# COMPETITIVE BODYBUILDING - POWERLIFTING - ATHLETICS & SPORTS > BOXING / FIGHTING / WRESTLING >  A legless, armless wrestler? (no joke)

## GQ-Bouncer

Kyle Maynard

http://www.kmaynard.com/index.html



wtf?

----------


## BOUNCER

> Kyle Maynard
> 
> 
> wtf?



Every cripple has his own way of walking!.

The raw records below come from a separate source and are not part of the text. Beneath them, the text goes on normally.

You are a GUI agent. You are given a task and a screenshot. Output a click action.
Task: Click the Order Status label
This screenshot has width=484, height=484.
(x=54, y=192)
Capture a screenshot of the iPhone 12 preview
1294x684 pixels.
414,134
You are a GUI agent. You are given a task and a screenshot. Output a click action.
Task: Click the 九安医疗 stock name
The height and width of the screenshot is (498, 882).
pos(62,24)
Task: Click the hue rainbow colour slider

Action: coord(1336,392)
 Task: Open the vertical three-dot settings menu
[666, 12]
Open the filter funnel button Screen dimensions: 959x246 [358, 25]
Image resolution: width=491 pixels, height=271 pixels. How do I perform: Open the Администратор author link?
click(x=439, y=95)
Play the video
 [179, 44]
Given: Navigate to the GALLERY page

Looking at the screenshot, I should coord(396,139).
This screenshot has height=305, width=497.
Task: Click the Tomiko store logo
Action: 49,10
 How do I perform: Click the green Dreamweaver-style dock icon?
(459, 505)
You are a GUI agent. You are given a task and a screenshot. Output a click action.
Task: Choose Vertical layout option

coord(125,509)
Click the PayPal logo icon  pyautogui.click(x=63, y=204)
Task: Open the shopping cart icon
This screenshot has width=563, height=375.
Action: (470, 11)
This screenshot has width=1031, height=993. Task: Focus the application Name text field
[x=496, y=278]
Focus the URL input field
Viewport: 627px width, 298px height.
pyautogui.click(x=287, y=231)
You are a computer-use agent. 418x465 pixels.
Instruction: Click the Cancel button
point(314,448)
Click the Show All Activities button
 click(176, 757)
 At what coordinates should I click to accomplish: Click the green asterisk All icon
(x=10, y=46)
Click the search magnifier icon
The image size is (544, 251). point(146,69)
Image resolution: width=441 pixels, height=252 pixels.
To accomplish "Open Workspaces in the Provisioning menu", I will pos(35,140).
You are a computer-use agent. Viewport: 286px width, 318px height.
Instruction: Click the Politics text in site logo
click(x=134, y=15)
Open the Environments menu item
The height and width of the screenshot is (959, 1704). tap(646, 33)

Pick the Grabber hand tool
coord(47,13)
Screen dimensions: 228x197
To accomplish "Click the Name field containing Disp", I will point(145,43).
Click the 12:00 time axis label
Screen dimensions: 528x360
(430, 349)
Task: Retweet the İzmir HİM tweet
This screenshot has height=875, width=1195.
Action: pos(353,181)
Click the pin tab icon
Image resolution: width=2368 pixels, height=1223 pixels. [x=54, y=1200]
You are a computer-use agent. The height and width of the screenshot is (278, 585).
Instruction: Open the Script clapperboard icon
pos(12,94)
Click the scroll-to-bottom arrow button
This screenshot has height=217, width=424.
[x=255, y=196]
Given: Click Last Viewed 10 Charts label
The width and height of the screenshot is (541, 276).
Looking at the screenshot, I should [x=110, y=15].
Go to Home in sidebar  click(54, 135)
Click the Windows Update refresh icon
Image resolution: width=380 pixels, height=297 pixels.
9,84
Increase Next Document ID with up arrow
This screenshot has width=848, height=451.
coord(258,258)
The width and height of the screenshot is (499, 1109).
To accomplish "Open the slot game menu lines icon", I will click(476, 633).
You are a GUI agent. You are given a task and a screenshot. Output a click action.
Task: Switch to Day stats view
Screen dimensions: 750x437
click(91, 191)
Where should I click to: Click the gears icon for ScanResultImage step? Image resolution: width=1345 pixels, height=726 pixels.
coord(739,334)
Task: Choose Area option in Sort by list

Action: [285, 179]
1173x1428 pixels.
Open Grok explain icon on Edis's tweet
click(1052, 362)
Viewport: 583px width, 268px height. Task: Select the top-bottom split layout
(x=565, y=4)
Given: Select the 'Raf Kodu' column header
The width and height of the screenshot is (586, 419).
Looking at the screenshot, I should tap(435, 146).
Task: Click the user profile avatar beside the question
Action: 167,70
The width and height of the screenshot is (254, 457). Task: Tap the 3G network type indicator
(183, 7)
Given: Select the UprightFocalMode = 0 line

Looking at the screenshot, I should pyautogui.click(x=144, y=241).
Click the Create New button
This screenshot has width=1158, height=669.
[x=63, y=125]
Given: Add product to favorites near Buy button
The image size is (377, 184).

We have two blind Judo players in our club. One is both blind and profoundly deaf, both are excellent fighters.

----------


## simm

I love 2 see disabled peoples doing well in sports that they like doing..Disability does not stop you from partiscipating to a degree...Best of luck to them all..!!!!

----------


## ThePump

that is great... makes you realize that your problems rly aren't so bad. i have so much respect for ppl who are the underdogs in life and can still fight through it and make something of themselves, no matter what cards they were delt.

----------


## groundandpoundpwr21

Im saw him on a scared strait thing. They took a problem child and made him spend a day with that wrestler, cause the problem child used to wrestle till he got off track. Was a good inspiration to the kid. Just cant figure out how he wins or wrestles.

----------


## ManOnSwole

I saw this guy on CNN, a true inspiration to all. I believe he wins just like how any of us win, we take the moves we can hit and adapt to suit our style and use them. Maybe he just does the same?

----------


## GQ-Bouncer

thats amazing... i feel guilty for being lazy now  :Frown:

----------


## Chemical King

theres this guy goes to my gym and although he isnt fully mobile he still requires use of a wheelchair. He must be say...at least 35 and he has been that way most of his life and i swear to god he has got a great physique.

----------


## BOUNCER

> thats amazing... i feel guilty for being lazy now



Yea get off your arse ya lazy bastard!.

----------


## Hackamaniac

damn that's pretty amazing

----------


## Pinum

Played football, wrestled HS now college, and Ju Jitsu. He was one of the top wrestlers in his state and he has no arms or legs. I have my HS kids reading the book. It's great in practice when their doggin it.

----------